## [WHAT YOU SHOULD DO]
Pull out each line of the items below containing the string "coordinates", and copy those lines. Case matters when matching.

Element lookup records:

------------------------------

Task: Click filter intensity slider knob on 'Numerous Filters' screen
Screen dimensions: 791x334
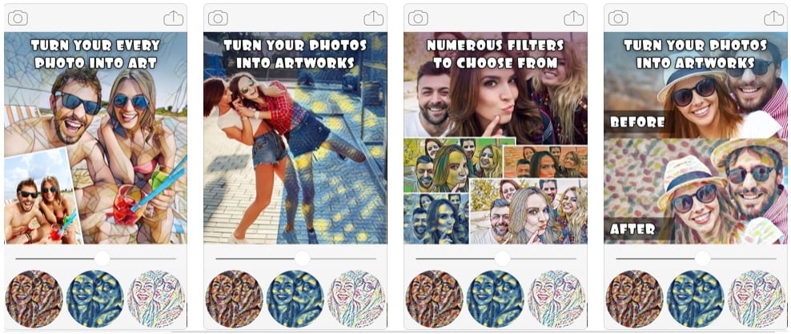Action: click(x=503, y=259)
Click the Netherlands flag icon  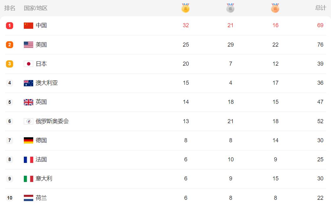(x=29, y=198)
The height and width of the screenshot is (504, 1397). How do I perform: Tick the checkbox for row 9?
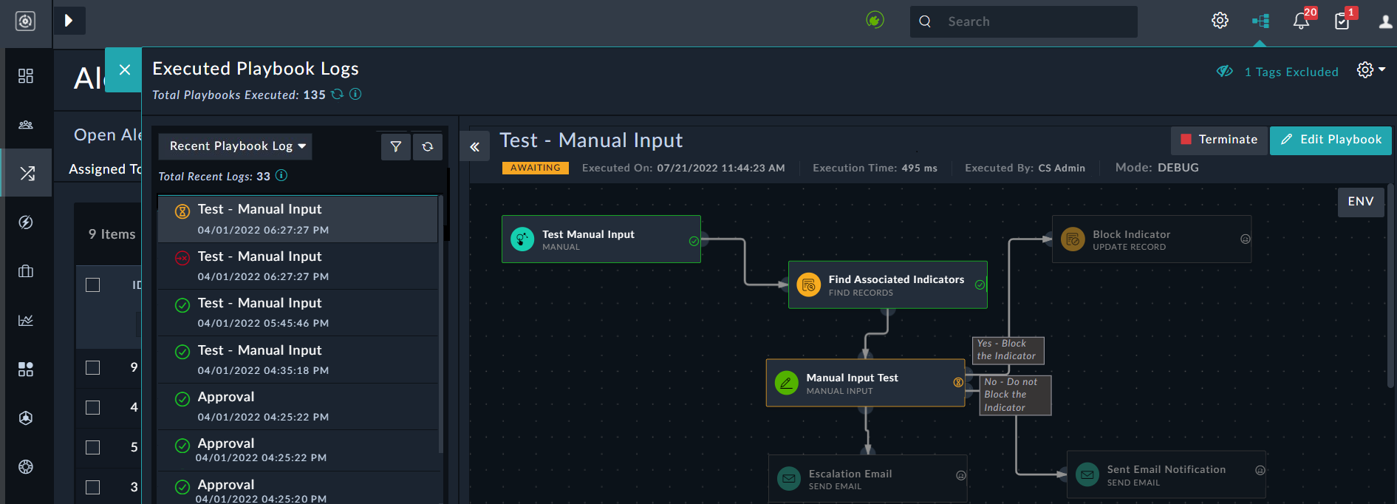[x=93, y=367]
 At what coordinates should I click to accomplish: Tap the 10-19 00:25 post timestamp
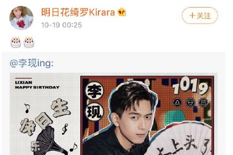coord(61,25)
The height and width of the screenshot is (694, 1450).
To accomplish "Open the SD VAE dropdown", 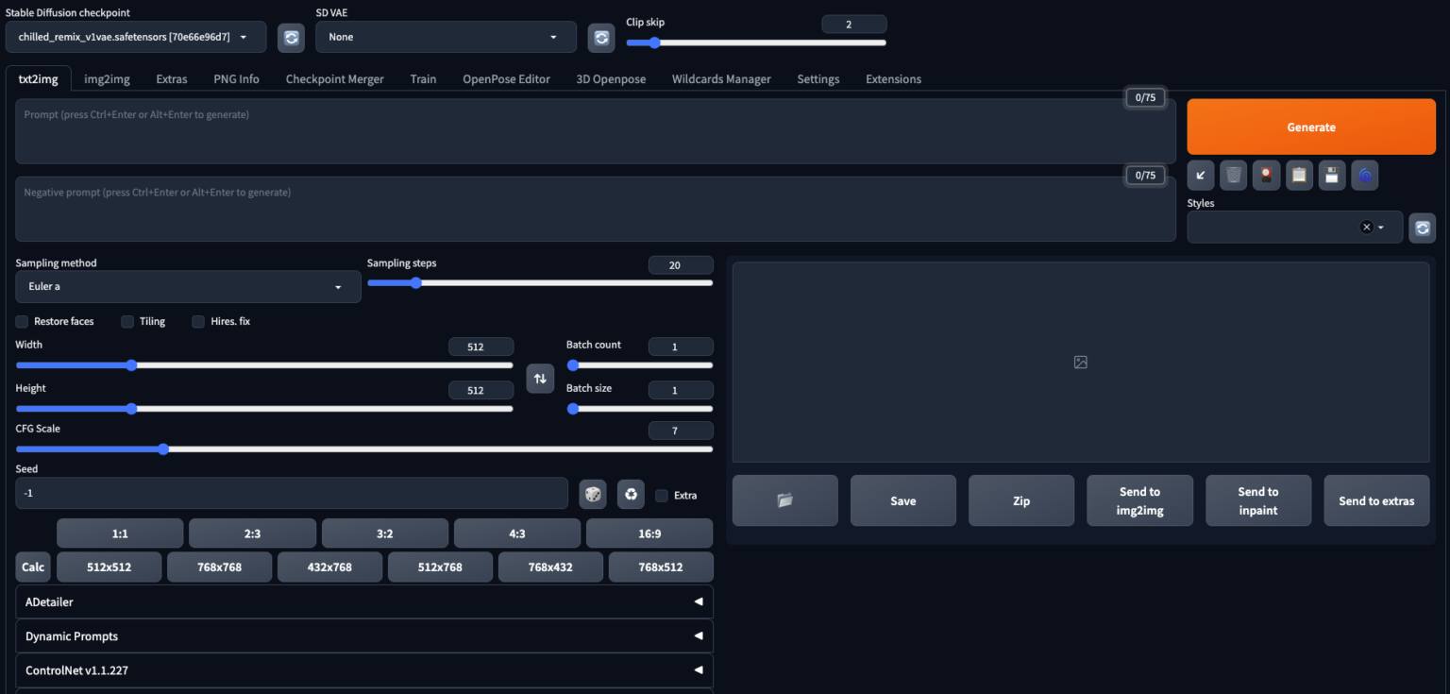I will [446, 37].
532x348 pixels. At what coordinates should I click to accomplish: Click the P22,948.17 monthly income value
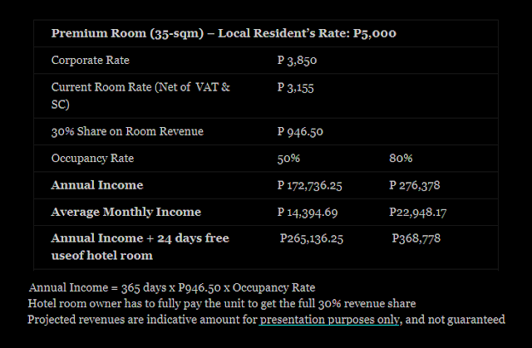[x=417, y=213]
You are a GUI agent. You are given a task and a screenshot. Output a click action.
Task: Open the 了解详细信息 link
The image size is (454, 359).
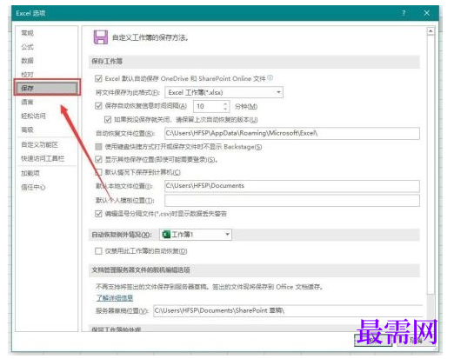(x=115, y=297)
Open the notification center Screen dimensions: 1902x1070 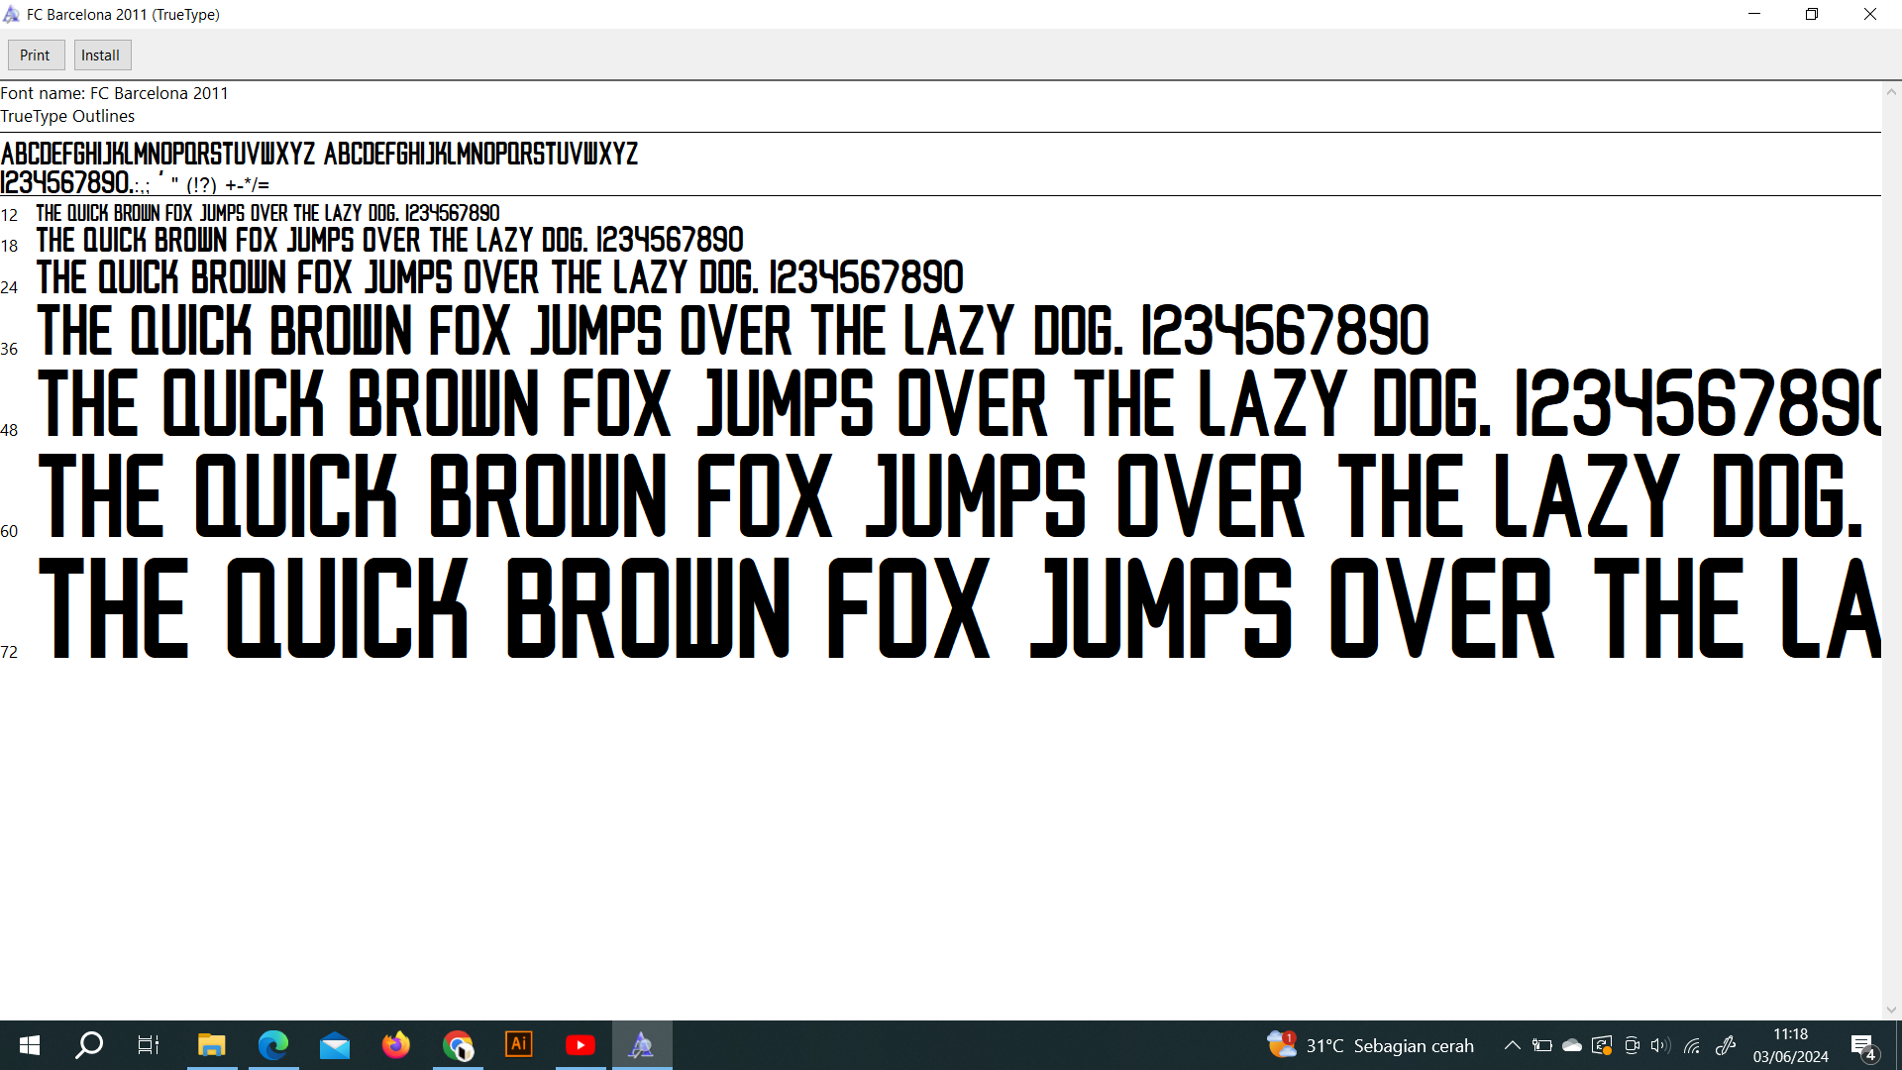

------------------------------

## [THE REPLY]
 At what coordinates should I click to accomplish: Tap the 10-19 00:25 post timestamp
532x348 pixels. At what coordinates should I click to accomplish: Click the P22,948.17 monthly income value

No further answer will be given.